A finales de septiembre terminó oficialmente el verano.
Otro verano.
Aunque aquí, por el sur, el calor alarga algunas semanas su espejismo, lo cierto es que es imposible no tener la sensación de que algo bueno se nos escapa entre los dedos.
De niño, en Salamanca, era más fácil aferrarse a la nostalgia.
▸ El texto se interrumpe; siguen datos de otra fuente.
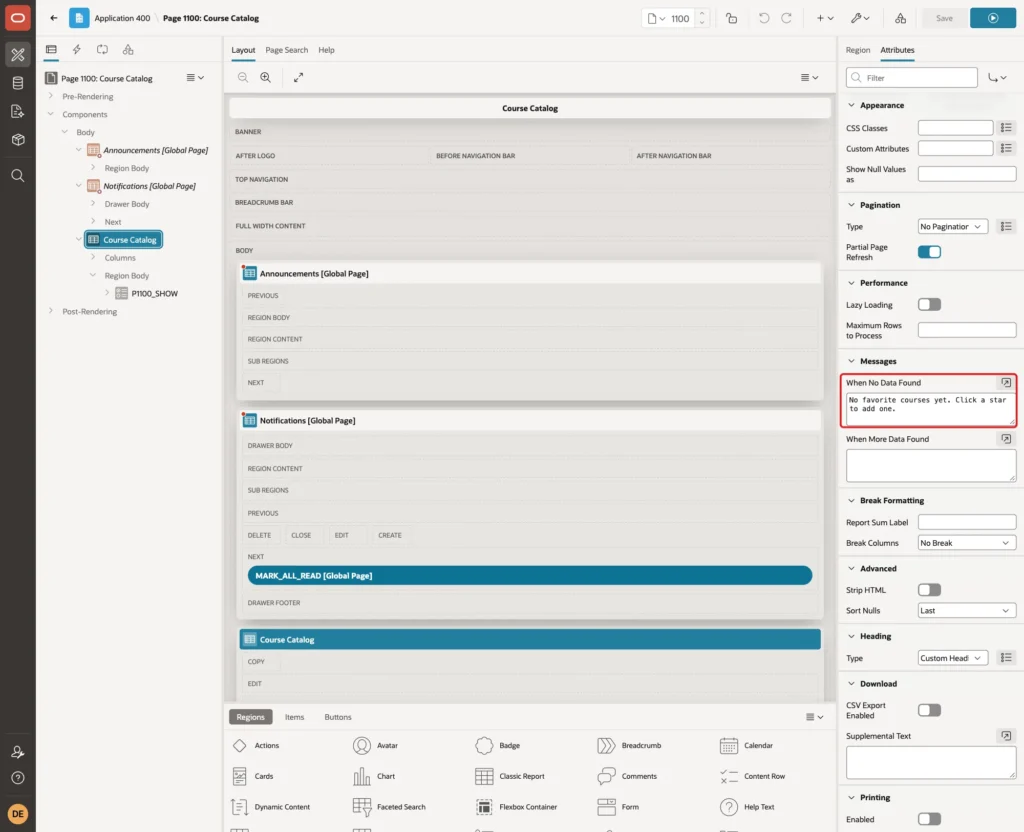Select P1100_SHOW item in the tree
Viewport: 1024px width, 832px height.
pos(154,293)
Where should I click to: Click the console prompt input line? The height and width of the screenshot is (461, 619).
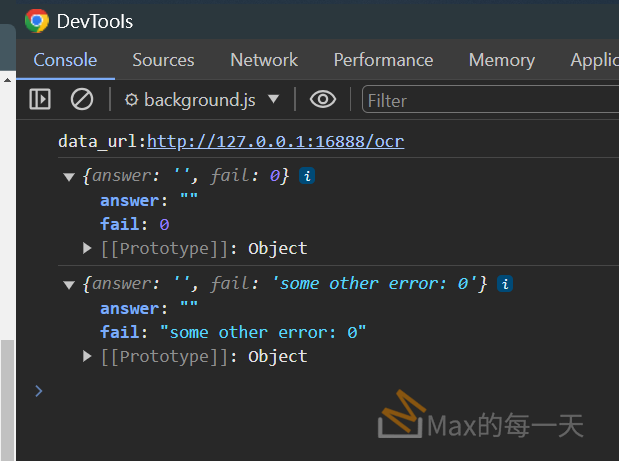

A finales de agosto empezaban las mañanas frescas y las tardes revoltosas, las tardes de remolinos de viento, de nubes grises que sin previo aviso ocultaban el sol, ya poco potente, y descargaban una lluvia corta y violenta que nos dejaba el perfume del petricor antes de anochecer.
Después, ya adolescente maldito, despedía las vacaciones con Danza Invisible cantando que el fin del verano siempre es triste, que pronto el cielo se pondría gris y que olería a castañas, pero que no había que preocuparse, que al final —eso es lo mejor— todo es un ciclo y que, ahora lo sé con toda certeza, y que los seres humanos somos así, caprichosos, inestables, y cuando regrese de nuevo el calor desearemos entonces que llegue pronto el frío enero.
El adulto que ahora soy vive entre el recuerdo de veranos pasados y el pragmatismo —no sé si inevitable— al que me fuerza el presente. Voy a echar de menos el verano —¡cómo no!— por todo lo que significa: cambiar de actividad, hacer más deporte, ver a quienes no tengo cerca durante el curso.
La piel quemada y la memoria ardiendo.
El fin del verano siempre es triste. Y son ya muchos los veranos a los que le he dicho adiós.